What existed before the existence of this space and time, you might wonder. In truth, no one can say, though most have opinions. Those most frightened have the biggest opinions, seems to me. All we all are limited by what we are, alike the butterfly with several eyes, ears upon its wings, and a brain no larger than the ball-point of a pen. How big the mind, our minds, well, that is another question.
The mind, hum, here too physicists are stumped. In fact, physicists haven’t the first idea of the nature of a mind, being a thing immaterial, impossible to calculate, impossible to comprehend. Bodies, now, those are easy, measurable with a ruler, weighed by a scale, subdivided by parts, examined, quantified, sometimes tickled.
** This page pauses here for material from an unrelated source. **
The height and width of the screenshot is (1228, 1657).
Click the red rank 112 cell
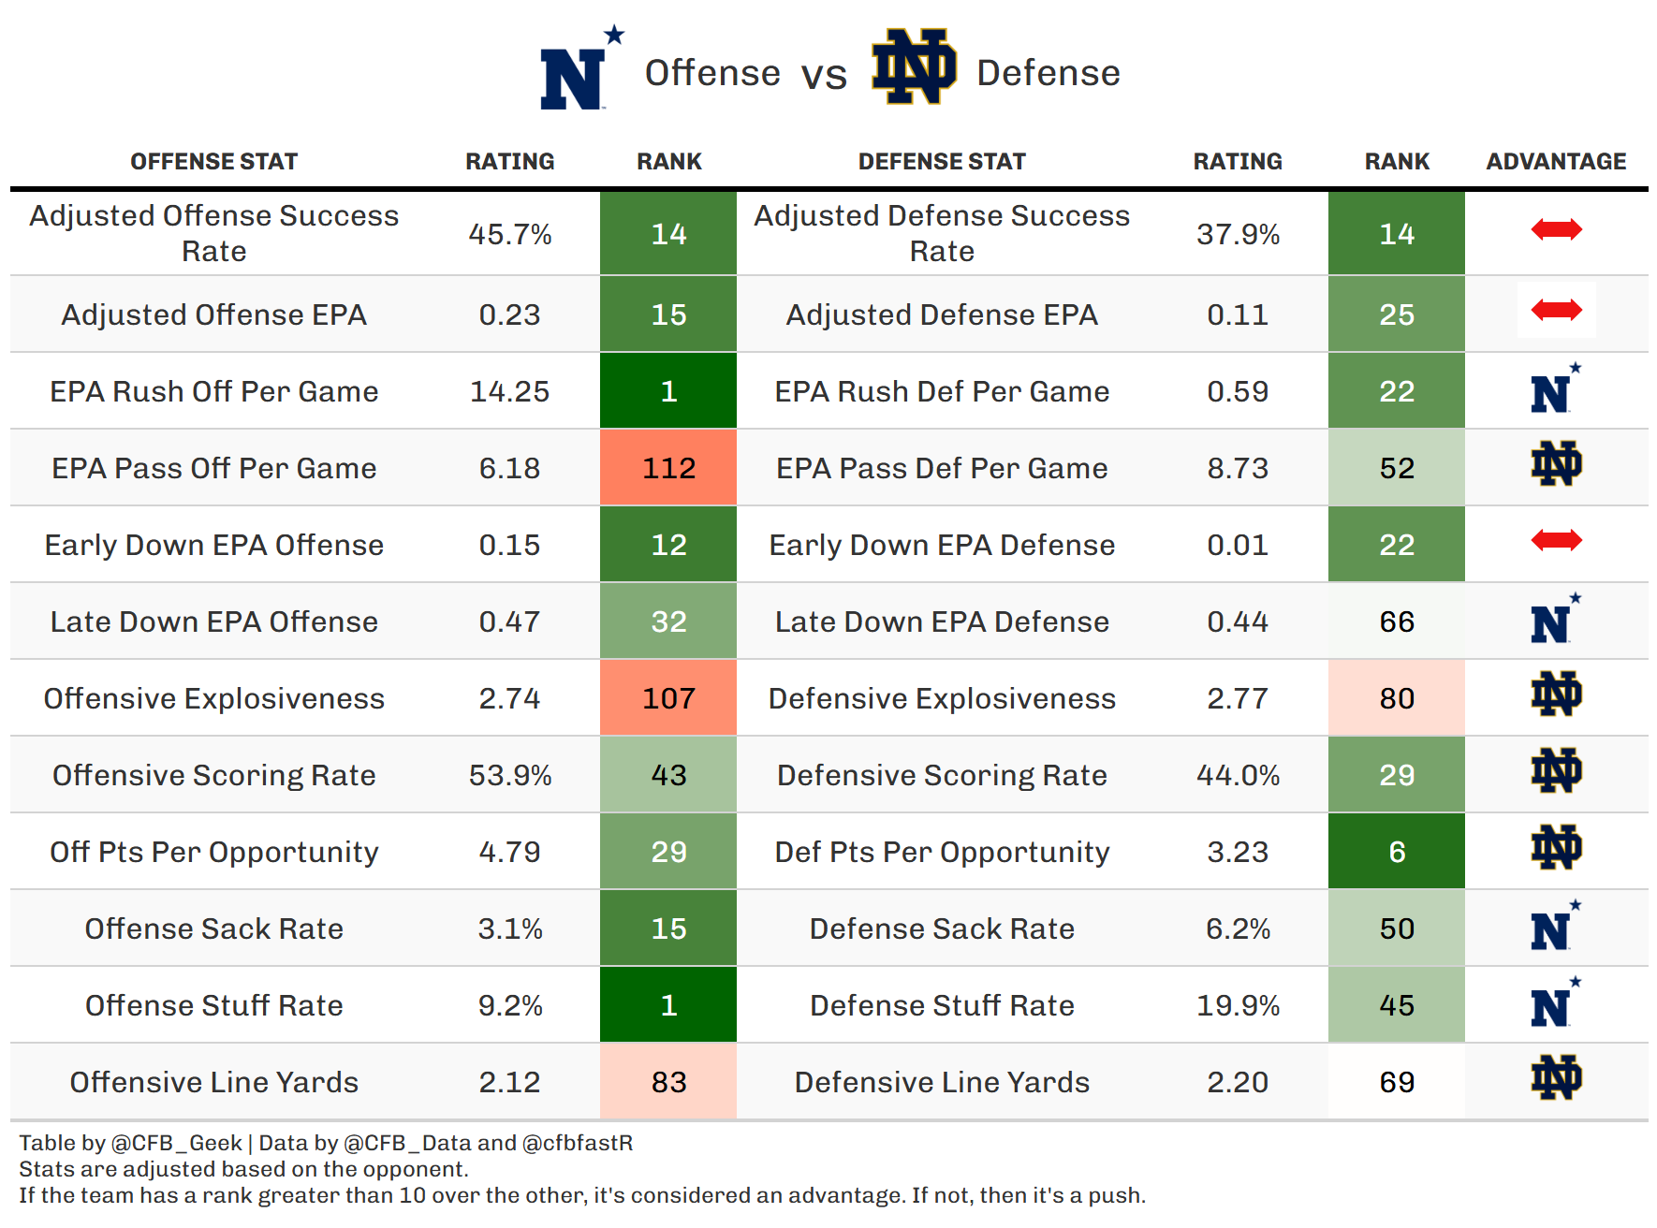668,468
Graceland Cemetery, Chicago. credit: M. Curtis
And the soul? Easier to say what was on the mind of God at this time’s beginning than to speak with authority of the soul, though billions of people will confirm that, in fact, their personal soul is real, ontologically. Now, try arguing with that. I cannot know how a pickle tastes to you, so how might I describe your experience of soul.
Your body though, well, that is easy, I know its size, its shape, how it moves. I and many another know how to make rooms to serve your body, furniture to ease your body, and I know how to please your senses, how to satisfy your reason, I know how to make for you beautiful rooms in a beautiful house, as you have found in the illustrations of these pages.
How though to design your forever house. No, not your retirement house, nor the house for family raising, nor the house of ultimate worldly success, but your house of eternity: your home base, you might say. The home plate, having come round the track to the beginning. The game over, the silent stands. We all arrive, and there to remain.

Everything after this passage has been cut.